While information about the mounting carnage trickles out, a black cloud has descended over the White House, the DOJ and American-Mexican relations.

From Townhall.com:

"I would be remiss if I didn't mention, as the Attorney General in Mexico is so concerned, she's made the point that at least 200 Mexicans have been killed with these weapons and probably countless more," Issa said. [snip]

This is not surprising, considering out of 2500 weapons the Obama Justice Department allowed to "walk," and that only 600 have been recovered, the rest are lost until they show up at violent crime scenes.

The LA Times:

Marisela Morales, Mexico's attorney general and a longtime favorite of American law enforcement agents in Mexico, told The LA Times that she first learned about Fast and Furious from news reports. And to this day, she said, U.S. officials have not briefed her on the operation gone awry, nor have they apologized.

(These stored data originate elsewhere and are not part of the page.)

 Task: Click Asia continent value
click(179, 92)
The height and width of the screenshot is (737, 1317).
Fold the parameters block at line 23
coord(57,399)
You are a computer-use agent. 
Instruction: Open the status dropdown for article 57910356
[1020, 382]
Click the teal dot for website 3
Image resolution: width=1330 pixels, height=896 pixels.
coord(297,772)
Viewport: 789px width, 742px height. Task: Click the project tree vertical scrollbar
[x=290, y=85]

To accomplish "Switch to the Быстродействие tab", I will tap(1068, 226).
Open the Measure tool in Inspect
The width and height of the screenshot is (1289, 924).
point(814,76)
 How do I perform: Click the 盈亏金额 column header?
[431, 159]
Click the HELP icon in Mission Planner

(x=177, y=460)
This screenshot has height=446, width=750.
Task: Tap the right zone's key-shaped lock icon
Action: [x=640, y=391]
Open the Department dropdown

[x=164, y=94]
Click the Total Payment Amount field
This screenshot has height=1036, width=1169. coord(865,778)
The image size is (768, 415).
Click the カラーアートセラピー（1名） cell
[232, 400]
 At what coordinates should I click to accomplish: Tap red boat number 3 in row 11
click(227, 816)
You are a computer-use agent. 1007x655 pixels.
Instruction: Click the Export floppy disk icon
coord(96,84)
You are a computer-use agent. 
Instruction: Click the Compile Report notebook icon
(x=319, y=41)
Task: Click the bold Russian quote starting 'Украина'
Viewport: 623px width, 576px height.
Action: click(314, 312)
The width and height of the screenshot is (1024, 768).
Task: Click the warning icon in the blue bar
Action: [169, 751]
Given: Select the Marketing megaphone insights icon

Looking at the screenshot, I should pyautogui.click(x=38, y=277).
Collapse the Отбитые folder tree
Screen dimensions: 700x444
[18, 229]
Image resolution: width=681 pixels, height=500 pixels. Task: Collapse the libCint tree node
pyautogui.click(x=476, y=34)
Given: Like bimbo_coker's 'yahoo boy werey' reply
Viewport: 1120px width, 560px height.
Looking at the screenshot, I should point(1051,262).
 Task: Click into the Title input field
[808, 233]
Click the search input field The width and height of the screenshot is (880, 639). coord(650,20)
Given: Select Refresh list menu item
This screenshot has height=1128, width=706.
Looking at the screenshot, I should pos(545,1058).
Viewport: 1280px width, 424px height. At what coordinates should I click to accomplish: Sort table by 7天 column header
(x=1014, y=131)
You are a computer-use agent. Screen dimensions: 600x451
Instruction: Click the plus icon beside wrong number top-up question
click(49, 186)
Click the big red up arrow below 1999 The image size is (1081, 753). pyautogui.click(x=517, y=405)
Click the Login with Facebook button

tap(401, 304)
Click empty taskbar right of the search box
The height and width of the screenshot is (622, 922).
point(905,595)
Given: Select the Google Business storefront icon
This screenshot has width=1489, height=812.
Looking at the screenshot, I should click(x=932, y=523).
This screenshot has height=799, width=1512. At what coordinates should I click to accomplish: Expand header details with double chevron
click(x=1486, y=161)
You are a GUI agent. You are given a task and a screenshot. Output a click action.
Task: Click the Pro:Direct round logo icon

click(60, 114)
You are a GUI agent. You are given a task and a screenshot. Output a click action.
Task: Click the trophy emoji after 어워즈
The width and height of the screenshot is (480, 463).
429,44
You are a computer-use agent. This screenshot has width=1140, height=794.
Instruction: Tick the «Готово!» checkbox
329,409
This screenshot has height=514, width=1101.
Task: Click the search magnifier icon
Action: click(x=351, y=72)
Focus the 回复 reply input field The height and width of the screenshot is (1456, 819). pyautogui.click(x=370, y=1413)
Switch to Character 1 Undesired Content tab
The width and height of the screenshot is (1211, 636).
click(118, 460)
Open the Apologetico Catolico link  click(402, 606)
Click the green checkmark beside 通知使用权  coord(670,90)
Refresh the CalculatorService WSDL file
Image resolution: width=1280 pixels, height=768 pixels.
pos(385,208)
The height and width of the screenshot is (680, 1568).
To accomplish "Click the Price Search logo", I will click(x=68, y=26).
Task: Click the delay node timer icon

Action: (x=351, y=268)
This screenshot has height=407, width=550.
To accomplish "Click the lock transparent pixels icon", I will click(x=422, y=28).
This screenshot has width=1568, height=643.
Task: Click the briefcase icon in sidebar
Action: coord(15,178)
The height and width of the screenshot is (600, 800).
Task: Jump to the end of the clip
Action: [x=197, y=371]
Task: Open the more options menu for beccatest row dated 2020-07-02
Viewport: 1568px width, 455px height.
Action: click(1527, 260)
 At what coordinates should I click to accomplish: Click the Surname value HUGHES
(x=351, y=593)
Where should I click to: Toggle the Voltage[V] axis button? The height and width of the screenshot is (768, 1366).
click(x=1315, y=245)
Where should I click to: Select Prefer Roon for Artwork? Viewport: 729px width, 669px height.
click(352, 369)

"At no time did we know or were we made aware that there might have been arms trafficking permitted," Morales, Mexico's highest-ranking law enforcement official, said in a recent interview. "In no way would we have allowed it, because it is an attack on the safety of Mexicans."

In another high profile case, guns from F and F were also used in a cartel killing of a Mexican prosecutor's (Patricia Gonzales) brother last fall.

"The basic ineptitude of these officials [who ordered the Fast and Furious operation] caused the death of my brother and surely thousands more victims," Gonzalez said. [snip]

But American authorities concealed one disturbing fact about the case from their Mexican counterparts: U.S. federal agents had allowed AK-47 assault rifles later found in the killers' arsenal to be smuggled across the border under the notorious Fast and Furious gun-trafficking program. [snip]

U.S. officials also kept mum as other weapons linked to Fast and Furious turned up at dozens of additional Mexican crime scenes, with an unconfirmed toll of at least 150 people killed or wounded.

With the evidence of reckless endangerment of both Americans and Mexicans piling up, at what point will Congress take the gloves off and turn up the heat?